Information given: Begin
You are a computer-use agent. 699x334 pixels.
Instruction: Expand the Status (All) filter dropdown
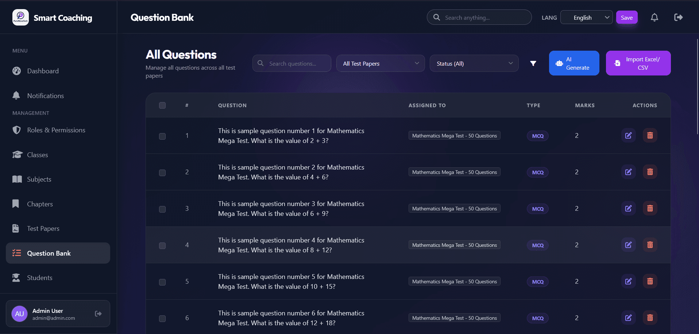coord(474,63)
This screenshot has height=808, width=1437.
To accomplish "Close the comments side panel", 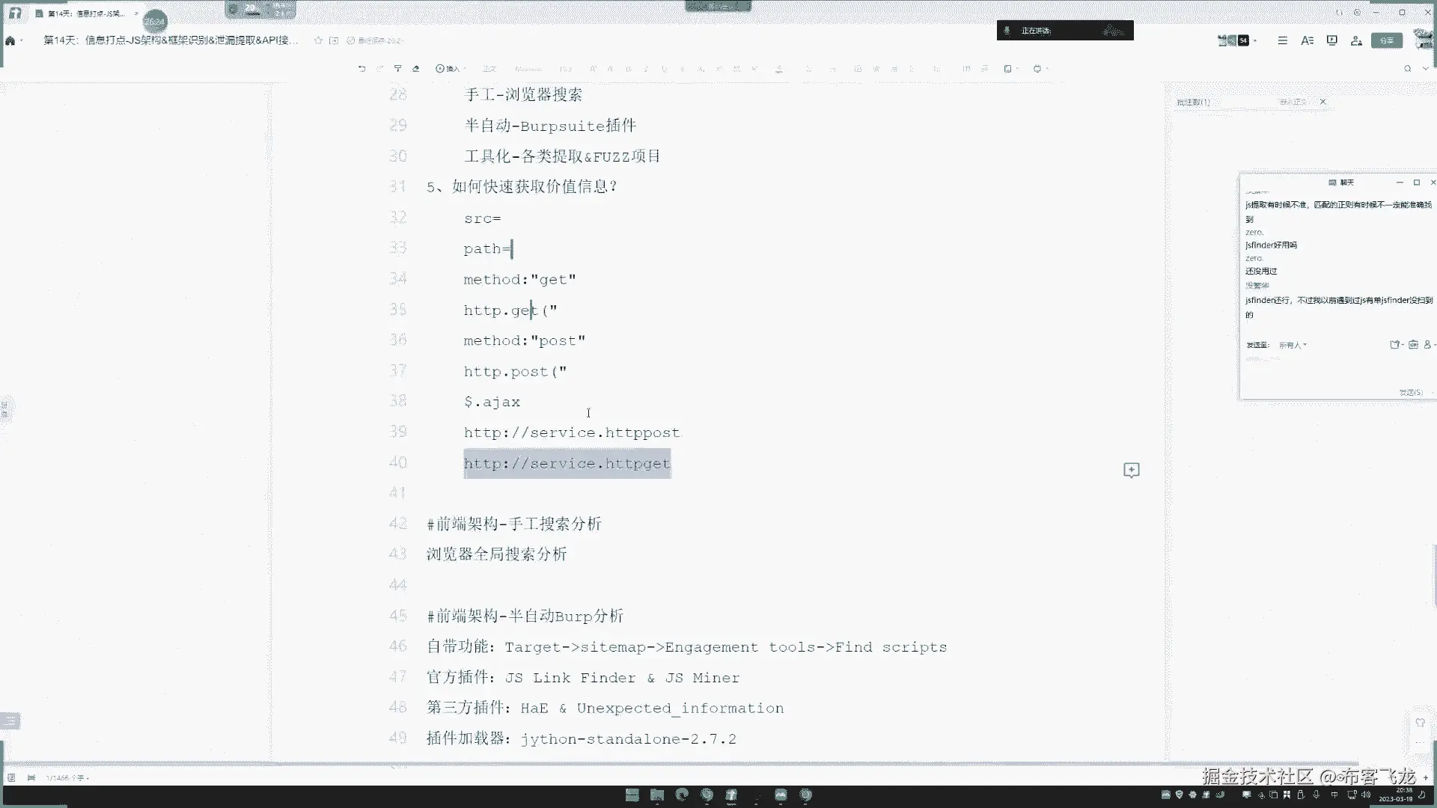I will 1322,102.
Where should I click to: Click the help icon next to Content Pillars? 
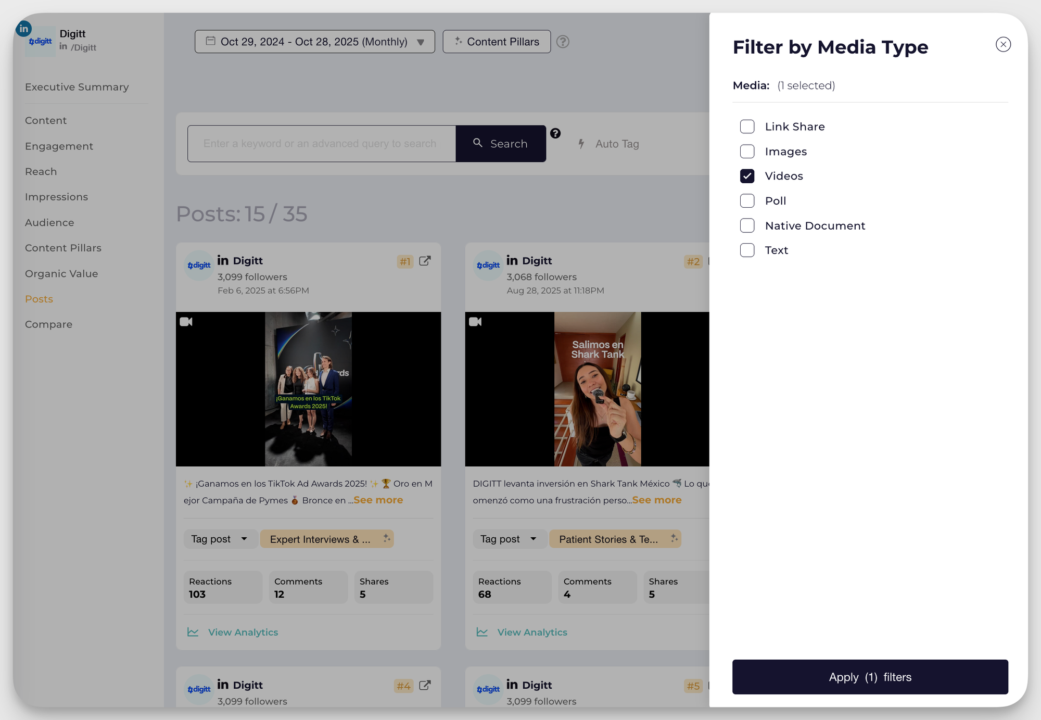pyautogui.click(x=563, y=42)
Information given: End
Take the line containing "Where should I" through the last line of the material and retype exactly those lines, both ends included, with no pictures.

Where should I click to: Click the help icon next to Content Pillars? 
pyautogui.click(x=563, y=42)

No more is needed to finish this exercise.